> EXTRACTED DATA
-- Opening Marker --

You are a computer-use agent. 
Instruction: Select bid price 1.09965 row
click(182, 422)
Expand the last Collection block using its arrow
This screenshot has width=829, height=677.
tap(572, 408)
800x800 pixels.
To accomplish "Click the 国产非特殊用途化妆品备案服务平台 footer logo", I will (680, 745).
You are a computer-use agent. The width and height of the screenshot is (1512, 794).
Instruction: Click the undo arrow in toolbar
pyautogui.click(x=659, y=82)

-- Closing Marker --
-- Opening Marker --

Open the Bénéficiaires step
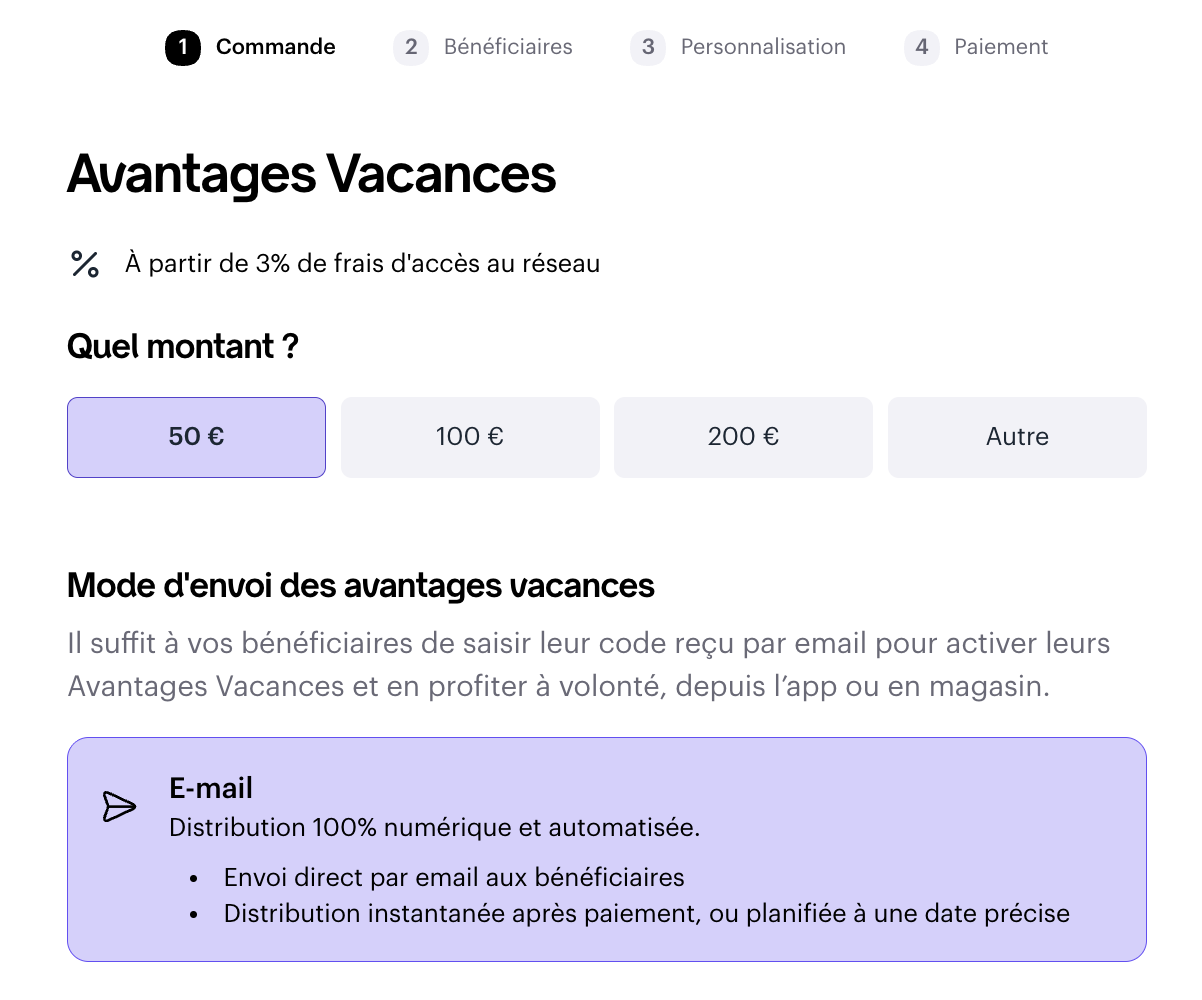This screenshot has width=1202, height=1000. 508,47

-- Closing Marker --

> PROBLEM STATEMENT
Where the string "computer" appears in a line of the listing, copy that line.

> RESPONSE TO THE EXERCISE
You are a computer-use agent. 
You are a computer-use agent. The width and height of the screenshot is (1512, 794).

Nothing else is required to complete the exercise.